» **YOUR GOAL**: A line-by-line copy of the material below is required.
+ + + + +
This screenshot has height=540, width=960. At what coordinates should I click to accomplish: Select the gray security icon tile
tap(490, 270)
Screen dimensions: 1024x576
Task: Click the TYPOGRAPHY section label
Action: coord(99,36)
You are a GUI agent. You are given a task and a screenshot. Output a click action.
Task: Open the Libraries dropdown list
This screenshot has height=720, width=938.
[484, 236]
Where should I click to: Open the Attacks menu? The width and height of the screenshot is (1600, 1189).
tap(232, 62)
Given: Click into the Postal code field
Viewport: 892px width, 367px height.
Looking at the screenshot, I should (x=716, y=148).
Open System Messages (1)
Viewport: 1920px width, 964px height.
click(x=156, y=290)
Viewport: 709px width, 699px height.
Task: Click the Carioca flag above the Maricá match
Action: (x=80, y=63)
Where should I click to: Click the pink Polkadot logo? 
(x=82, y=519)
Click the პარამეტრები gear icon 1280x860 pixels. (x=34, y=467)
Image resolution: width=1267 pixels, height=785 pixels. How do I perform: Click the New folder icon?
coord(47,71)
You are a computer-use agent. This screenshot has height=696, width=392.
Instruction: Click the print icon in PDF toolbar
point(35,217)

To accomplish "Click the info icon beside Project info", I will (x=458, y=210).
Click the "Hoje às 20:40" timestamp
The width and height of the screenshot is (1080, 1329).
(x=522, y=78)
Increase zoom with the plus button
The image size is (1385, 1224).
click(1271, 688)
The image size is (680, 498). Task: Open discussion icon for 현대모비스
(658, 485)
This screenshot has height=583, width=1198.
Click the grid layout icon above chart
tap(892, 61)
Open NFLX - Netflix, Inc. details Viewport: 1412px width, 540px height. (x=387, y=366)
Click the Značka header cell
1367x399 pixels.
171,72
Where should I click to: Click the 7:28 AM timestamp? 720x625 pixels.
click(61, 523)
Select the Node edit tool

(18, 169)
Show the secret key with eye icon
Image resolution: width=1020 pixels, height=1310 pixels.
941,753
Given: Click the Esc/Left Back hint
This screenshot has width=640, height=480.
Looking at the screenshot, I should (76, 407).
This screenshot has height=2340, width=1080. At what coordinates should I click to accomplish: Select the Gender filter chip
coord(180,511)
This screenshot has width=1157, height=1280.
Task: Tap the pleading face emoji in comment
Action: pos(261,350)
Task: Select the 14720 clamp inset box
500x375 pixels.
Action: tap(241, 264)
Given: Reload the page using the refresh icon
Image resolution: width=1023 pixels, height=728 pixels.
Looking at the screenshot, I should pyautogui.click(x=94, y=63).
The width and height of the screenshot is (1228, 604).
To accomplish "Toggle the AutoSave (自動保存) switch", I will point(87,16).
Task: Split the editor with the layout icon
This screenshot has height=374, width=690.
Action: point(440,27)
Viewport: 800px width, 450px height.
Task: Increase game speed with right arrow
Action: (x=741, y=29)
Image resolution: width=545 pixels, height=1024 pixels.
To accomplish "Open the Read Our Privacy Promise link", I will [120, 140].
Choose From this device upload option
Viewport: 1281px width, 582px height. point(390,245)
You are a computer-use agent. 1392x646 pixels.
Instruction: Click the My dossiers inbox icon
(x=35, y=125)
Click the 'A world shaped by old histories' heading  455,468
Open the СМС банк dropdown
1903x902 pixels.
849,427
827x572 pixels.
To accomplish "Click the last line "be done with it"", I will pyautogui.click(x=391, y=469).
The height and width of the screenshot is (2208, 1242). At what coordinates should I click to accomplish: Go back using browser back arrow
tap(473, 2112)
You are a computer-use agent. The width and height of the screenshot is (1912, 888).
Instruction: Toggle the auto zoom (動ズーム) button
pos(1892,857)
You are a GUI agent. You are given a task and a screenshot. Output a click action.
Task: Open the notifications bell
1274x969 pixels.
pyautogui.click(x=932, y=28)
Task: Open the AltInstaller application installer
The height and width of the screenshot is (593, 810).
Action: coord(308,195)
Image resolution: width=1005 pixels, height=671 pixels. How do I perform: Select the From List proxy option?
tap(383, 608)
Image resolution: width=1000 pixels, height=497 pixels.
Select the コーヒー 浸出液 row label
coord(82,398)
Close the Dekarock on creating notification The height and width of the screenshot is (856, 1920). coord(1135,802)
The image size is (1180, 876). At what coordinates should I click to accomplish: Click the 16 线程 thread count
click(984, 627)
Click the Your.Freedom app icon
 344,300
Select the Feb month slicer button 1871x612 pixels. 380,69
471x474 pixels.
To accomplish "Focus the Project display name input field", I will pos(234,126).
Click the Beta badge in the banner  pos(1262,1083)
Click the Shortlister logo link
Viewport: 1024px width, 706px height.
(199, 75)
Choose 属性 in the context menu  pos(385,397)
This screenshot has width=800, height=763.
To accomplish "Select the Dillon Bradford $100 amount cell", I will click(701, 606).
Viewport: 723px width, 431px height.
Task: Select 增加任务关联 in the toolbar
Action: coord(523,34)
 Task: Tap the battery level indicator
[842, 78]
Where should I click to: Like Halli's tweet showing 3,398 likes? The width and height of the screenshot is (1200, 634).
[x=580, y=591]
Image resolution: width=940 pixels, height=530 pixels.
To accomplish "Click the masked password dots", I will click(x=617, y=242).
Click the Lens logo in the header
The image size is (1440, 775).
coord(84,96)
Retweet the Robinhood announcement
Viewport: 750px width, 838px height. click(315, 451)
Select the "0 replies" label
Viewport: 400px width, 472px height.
+ + + + +
» **SOLUTION TO THIS TASK**:
This screenshot has height=540, width=960. At what coordinates should I click to accomplish: Select the gray security icon tile
tap(490, 270)
Screen dimensions: 1024x576
Task: Click the TYPOGRAPHY section label
Action: coord(99,36)
You are a GUI agent. You are given a task and a screenshot. Output a click action.
Task: Open the Libraries dropdown list
This screenshot has height=720, width=938.
[484, 236]
Where should I click to: Open the Attacks menu? The width and height of the screenshot is (1600, 1189).
tap(232, 62)
Given: Click into the Postal code field
Viewport: 892px width, 367px height.
Looking at the screenshot, I should (x=716, y=148).
Open System Messages (1)
Viewport: 1920px width, 964px height.
click(x=156, y=290)
Viewport: 709px width, 699px height.
Task: Click the Carioca flag above the Maricá match
Action: (x=80, y=63)
Where should I click to: Click the pink Polkadot logo? 
(x=82, y=519)
Click the პარამეტრები gear icon 1280x860 pixels. (x=34, y=467)
Image resolution: width=1267 pixels, height=785 pixels. How do I perform: Click the New folder icon?
coord(47,71)
You are a computer-use agent. This screenshot has height=696, width=392.
Instruction: Click the print icon in PDF toolbar
point(35,217)

To accomplish "Click the info icon beside Project info", I will (x=458, y=210).
Click the "Hoje às 20:40" timestamp
The width and height of the screenshot is (1080, 1329).
(x=522, y=78)
Increase zoom with the plus button
The image size is (1385, 1224).
click(1271, 688)
The image size is (680, 498). Task: Open discussion icon for 현대모비스
(658, 485)
This screenshot has height=583, width=1198.
Click the grid layout icon above chart
tap(892, 61)
Open NFLX - Netflix, Inc. details Viewport: 1412px width, 540px height. (x=387, y=366)
Click the Značka header cell
1367x399 pixels.
171,72
Where should I click to: Click the 7:28 AM timestamp? 720x625 pixels.
click(61, 523)
Select the Node edit tool

(18, 169)
Show the secret key with eye icon
Image resolution: width=1020 pixels, height=1310 pixels.
941,753
Given: Click the Esc/Left Back hint
This screenshot has width=640, height=480.
Looking at the screenshot, I should (76, 407).
This screenshot has height=2340, width=1080. At what coordinates should I click to accomplish: Select the Gender filter chip
coord(180,511)
This screenshot has width=1157, height=1280.
Task: Tap the pleading face emoji in comment
Action: pos(261,350)
Task: Select the 14720 clamp inset box
500x375 pixels.
Action: tap(241, 264)
Given: Reload the page using the refresh icon
Image resolution: width=1023 pixels, height=728 pixels.
Looking at the screenshot, I should pyautogui.click(x=94, y=63).
The width and height of the screenshot is (1228, 604).
To accomplish "Toggle the AutoSave (自動保存) switch", I will point(87,16).
Task: Split the editor with the layout icon
This screenshot has height=374, width=690.
Action: point(440,27)
Viewport: 800px width, 450px height.
Task: Increase game speed with right arrow
Action: (x=741, y=29)
Image resolution: width=545 pixels, height=1024 pixels.
To accomplish "Open the Read Our Privacy Promise link", I will [120, 140].
Choose From this device upload option
Viewport: 1281px width, 582px height. point(390,245)
You are a computer-use agent. 1392x646 pixels.
Instruction: Click the My dossiers inbox icon
(x=35, y=125)
Click the 'A world shaped by old histories' heading  455,468
Open the СМС банк dropdown
1903x902 pixels.
849,427
827x572 pixels.
To accomplish "Click the last line "be done with it"", I will pyautogui.click(x=391, y=469).
The height and width of the screenshot is (2208, 1242). At what coordinates should I click to accomplish: Go back using browser back arrow
tap(473, 2112)
You are a computer-use agent. The width and height of the screenshot is (1912, 888).
Instruction: Toggle the auto zoom (動ズーム) button
pos(1892,857)
You are a GUI agent. You are given a task and a screenshot. Output a click action.
Task: Open the notifications bell
1274x969 pixels.
pyautogui.click(x=932, y=28)
Task: Open the AltInstaller application installer
The height and width of the screenshot is (593, 810).
Action: coord(308,195)
Image resolution: width=1005 pixels, height=671 pixels. How do I perform: Select the From List proxy option?
tap(383, 608)
Image resolution: width=1000 pixels, height=497 pixels.
Select the コーヒー 浸出液 row label
coord(82,398)
Close the Dekarock on creating notification The height and width of the screenshot is (856, 1920). coord(1135,802)
The image size is (1180, 876). At what coordinates should I click to accomplish: Click the 16 线程 thread count
click(984, 627)
Click the Your.Freedom app icon
 344,300
Select the Feb month slicer button 1871x612 pixels. 380,69
471x474 pixels.
To accomplish "Focus the Project display name input field", I will pos(234,126).
Click the Beta badge in the banner  pos(1262,1083)
Click the Shortlister logo link
Viewport: 1024px width, 706px height.
(199, 75)
Choose 属性 in the context menu  pos(385,397)
This screenshot has width=800, height=763.
To accomplish "Select the Dillon Bradford $100 amount cell", I will click(701, 606).
Viewport: 723px width, 431px height.
Task: Select 增加任务关联 in the toolbar
Action: coord(523,34)
 Task: Tap the battery level indicator
[842, 78]
Where should I click to: Like Halli's tweet showing 3,398 likes? The width and height of the screenshot is (1200, 634).
[x=580, y=591]
Image resolution: width=940 pixels, height=530 pixels.
To accomplish "Click the masked password dots", I will click(x=617, y=242).
Click the Lens logo in the header
The image size is (1440, 775).
coord(84,96)
Retweet the Robinhood announcement
Viewport: 750px width, 838px height. click(315, 451)
Select the "0 replies" label
Viewport: 400px width, 472px height.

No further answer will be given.